Sokaogon Chippewa Community News

Spreading Their Wings: Monarch Butterflies in the Northwoods

By K. Woodzick, Editor,

Kerry Bloedorn, Director at the Pioneer Park Historical Complex in Rhinelander, has been rearing Monarch butterflies in the Northwoods for several years.

The Monarch enclosure is located just inside the main entrance of the Pioneer Park Historical Complex. At its busiest, the enclosure is home to 40 Monarch caterpillars. A bottle of milkweed rests in the center to feed the caterpillars before they shed their skin for the fifth time, a process called an instar.
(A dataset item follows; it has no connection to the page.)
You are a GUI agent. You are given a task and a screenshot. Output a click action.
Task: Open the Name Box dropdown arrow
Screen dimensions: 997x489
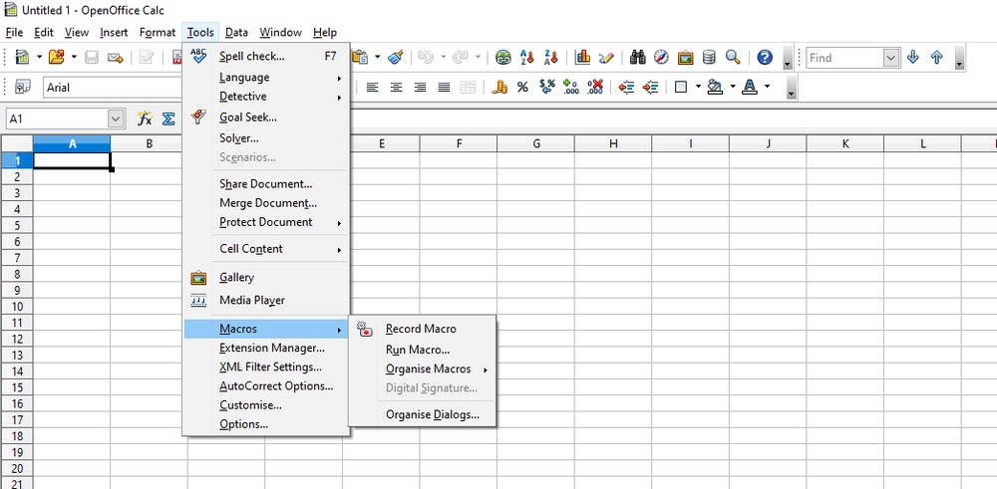click(116, 119)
The caterpillars will then find a place to hang and start building their chrysalis. Kerry likes to call the process of wandering to choose their new home a “walkabout.” Once they have found their perfect spot, they use silk from their mouth to create a pad called a “button,” from which they hang from their tail, or cremaster. As each butterfly exits the chrysalis (a process known as an eclosure), Kerry documents each one. This summer, he’s up to 73.


“The chrysalis goes from green to clear as the butterfly forms” Kerry explained. There are even jewelers on Etsy who have tried to replicate the delicate jade form with gold accents.
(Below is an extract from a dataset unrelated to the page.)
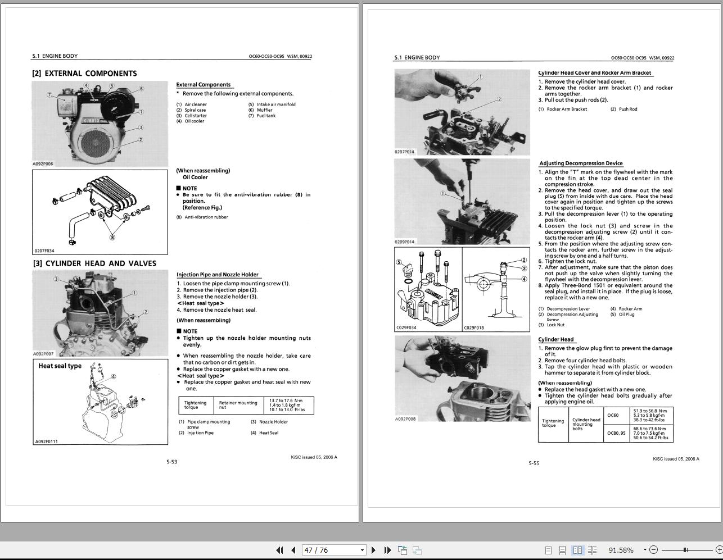Viewport: 723px width, 560px height.
Task: Advance to the next page
Action: coord(373,550)
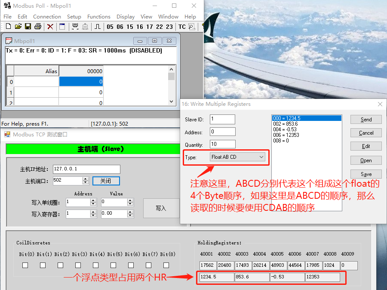
Task: Click the red Disconnect icon on the toolbar
Action: coord(50,26)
The chrysalis comes from inside of the caterpillar. As the caterpillar hangs in the “J” position, the back of its skin splits open and the caterpillar then starts to squeeze it to the top of its tail to form the chrysalis.

“The organs of the butterfly are the only thing that are inside the chrysalis, and it begins to rebuild itself into a butterfly from the organs up,” Kerry shared. “It’s really amazing.”
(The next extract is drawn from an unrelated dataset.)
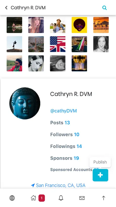Open search with the magnifier icon
The height and width of the screenshot is (207, 116).
[x=104, y=8]
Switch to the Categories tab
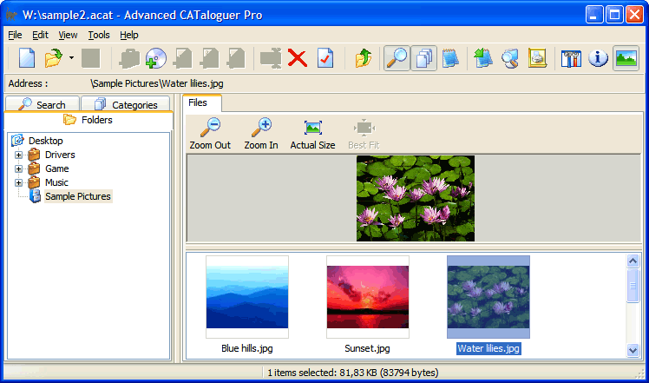Image resolution: width=649 pixels, height=383 pixels. (127, 104)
Occasionally, a chrysalis needs a little extra help hanging. Kerry has a New Glarus Brewing Company Spotted Cow beer bottle that holds a stick stabilized by clips that house the chrysalises that need a little extra love. He calls it his “Chrysalis Holder.”

Kerry can tell that the season is winding down by the lack of Monarch eggs on milkweed plants. The butterflies will soon migrate to Mexico, where millions of Monarchs spend their winters in huge pine forests. The migration process starts over again next year in Mexico, when the butterflies begin their journey north, following the milkweed. It takes two to three generations from their ancestors in Mexico for the Monarchs to end up in the Northwoods.